===== Document section =====
Eric Christian Olsen (born May 31, 1977) is an American actor. He is known for his portrayals of Investigator Marty Deeks on the CBS television series NCIS: Los Angeles, Austin in the film Not Another Teen Movie, Lloyd Christmas in Dumb and Dumberer: When Harry Met Lloyd and as producer/executive producer on the 2024 reboot of Matlock.

==Early life==
Olsen was born in Eugene, Oregon, the son of Jeanne (née Donstad), a non-denominational chaplain, and Paul V. Olsen, a professor of English, and head track and cross country coach of Augustana College in Rock Island, Illinois. He has an older brother, David, who acts as his stunt double; David is married to actress and Olsen's NCIS: Los Angeles costar Daniela Ruah. Olsen is of Norwegian descent. Olsen spent most of his childhood in Bettendorf, Iowa, and attended Bettendorf Middle and High School, where he pursued interests such as sports, Japanese, and Chinese. In addition to many local theatre performances, Olsen trained in improv with ComedySportz Quad Cities and later joined the cast.
===== Extracted information =====
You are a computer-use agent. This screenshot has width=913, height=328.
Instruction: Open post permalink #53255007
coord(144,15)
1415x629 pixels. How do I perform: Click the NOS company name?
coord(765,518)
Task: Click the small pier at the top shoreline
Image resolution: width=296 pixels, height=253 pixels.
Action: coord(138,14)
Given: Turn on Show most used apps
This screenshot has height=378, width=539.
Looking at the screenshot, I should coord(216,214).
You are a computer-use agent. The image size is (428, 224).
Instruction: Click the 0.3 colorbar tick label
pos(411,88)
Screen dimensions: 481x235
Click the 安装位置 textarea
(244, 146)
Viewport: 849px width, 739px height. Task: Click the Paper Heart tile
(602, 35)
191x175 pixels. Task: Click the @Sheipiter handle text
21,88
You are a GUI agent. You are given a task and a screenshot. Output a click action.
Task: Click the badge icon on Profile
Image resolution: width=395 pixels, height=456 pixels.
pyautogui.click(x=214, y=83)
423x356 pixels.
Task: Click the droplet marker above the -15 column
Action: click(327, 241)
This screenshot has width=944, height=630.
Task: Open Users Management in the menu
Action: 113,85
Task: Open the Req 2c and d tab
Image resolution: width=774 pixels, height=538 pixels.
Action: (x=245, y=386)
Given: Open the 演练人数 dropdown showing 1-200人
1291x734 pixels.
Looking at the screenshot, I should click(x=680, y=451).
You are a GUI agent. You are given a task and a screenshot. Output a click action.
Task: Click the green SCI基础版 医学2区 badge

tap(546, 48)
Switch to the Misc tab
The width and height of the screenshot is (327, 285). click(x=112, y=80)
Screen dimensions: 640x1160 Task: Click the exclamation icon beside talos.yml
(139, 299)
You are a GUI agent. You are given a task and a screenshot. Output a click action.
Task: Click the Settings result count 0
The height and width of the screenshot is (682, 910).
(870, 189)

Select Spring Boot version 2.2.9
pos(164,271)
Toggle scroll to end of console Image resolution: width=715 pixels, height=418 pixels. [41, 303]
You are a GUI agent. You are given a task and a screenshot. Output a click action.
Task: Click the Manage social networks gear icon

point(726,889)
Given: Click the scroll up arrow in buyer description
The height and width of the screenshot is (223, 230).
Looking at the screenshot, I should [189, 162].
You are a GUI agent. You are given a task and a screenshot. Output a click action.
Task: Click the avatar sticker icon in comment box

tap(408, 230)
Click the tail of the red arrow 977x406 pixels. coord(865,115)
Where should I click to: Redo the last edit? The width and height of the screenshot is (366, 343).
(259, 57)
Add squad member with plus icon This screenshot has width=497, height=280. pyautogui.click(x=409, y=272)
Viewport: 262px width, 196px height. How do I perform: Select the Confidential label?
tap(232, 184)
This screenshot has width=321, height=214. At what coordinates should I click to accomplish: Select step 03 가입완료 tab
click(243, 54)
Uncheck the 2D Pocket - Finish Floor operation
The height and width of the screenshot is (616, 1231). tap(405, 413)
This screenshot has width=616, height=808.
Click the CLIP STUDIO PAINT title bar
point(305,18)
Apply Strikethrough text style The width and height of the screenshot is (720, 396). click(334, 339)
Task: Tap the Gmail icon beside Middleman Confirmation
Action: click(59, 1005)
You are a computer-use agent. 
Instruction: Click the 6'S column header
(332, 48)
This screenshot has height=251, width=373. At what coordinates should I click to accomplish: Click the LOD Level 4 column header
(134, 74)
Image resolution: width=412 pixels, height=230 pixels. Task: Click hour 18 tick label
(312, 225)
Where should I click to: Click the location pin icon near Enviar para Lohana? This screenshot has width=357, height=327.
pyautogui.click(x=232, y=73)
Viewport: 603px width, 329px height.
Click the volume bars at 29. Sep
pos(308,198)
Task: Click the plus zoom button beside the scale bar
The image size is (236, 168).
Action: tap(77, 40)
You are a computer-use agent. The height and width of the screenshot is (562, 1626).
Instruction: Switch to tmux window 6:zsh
=====
◆ **Task list**:
A. Repeat the part of the Eric Christian Olsen biography starting with "Eric Christian Olsen" and going on through "reboot of Matlock.".
B. Please continue the Eric Christian Olsen biography, beginning right after its final sentence.

◆ **Written answers**:
A.
Eric Christian Olsen (born May 31, 1977) is an American actor. He is known for his portrayals of Investigator Marty Deeks on the CBS television series NCIS: Los Angeles, Austin in the film Not Another Teen Movie, Lloyd Christmas in Dumb and Dumberer: When Harry Met Lloyd and as producer/executive producer on the 2024 reboot of Matlock.

B.
==Career==
Olsen's first starring role was the title role in the 1999 TV movie Arthur's Quest. Soon after, he gave an Emmy submitted portrayal of a dying burn victim on NBC's ER. His next role was a small one in HBO's Black Cat Run. He soon landed a starring role in the Fox TV series Get Real, playing Cameron Green. The series lasted for a year before he made his transition onto the big screen when he played Ben Affleck's gunner in Pearl Harbor, that was quickly followed by a leading role as Austin "The Cocky Blond Guy" in the teen send up feature film Not Another Teen Movie.

Olsen next played Jake in the teen comedy The Hot Chick. In 2003, he won the role of Lloyd Christmas in Dumb and Dumberer: When Harry Met Lloyd, the prequel to the hit movie Dumb and Dumber. Olsen followed that up by playing opposite Chris Evans for a second time in Cellular. He starred in the yet to be released Mojave and then joined the final season of Fox's Tru Calling. He claimed three roles in 2006 and 2007 with the release of Beerfest, License to Wed and Zach Braff's The Last Kiss. Olsen co-starred as Sully in the Fox sitcom The Loop.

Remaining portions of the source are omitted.